§ Collected data entries

○ ○ ○ ○ ○

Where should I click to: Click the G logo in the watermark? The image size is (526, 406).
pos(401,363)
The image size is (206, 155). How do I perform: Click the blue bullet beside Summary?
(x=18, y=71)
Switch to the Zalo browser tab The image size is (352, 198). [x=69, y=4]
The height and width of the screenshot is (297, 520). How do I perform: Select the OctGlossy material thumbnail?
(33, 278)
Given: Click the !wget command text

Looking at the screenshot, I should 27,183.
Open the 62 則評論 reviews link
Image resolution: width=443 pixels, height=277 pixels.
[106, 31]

○ ○ ○ ○ ○

§ Task description
When you output the entries, keep every line exactly as it appears above.

§ Answer below
Where should I click to: Click the G logo in the watermark? The image size is (526, 406).
pos(401,363)
The image size is (206, 155). How do I perform: Click the blue bullet beside Summary?
(x=18, y=71)
Switch to the Zalo browser tab The image size is (352, 198). [x=69, y=4]
The height and width of the screenshot is (297, 520). How do I perform: Select the OctGlossy material thumbnail?
(33, 278)
Given: Click the !wget command text

Looking at the screenshot, I should 27,183.
Open the 62 則評論 reviews link
Image resolution: width=443 pixels, height=277 pixels.
[106, 31]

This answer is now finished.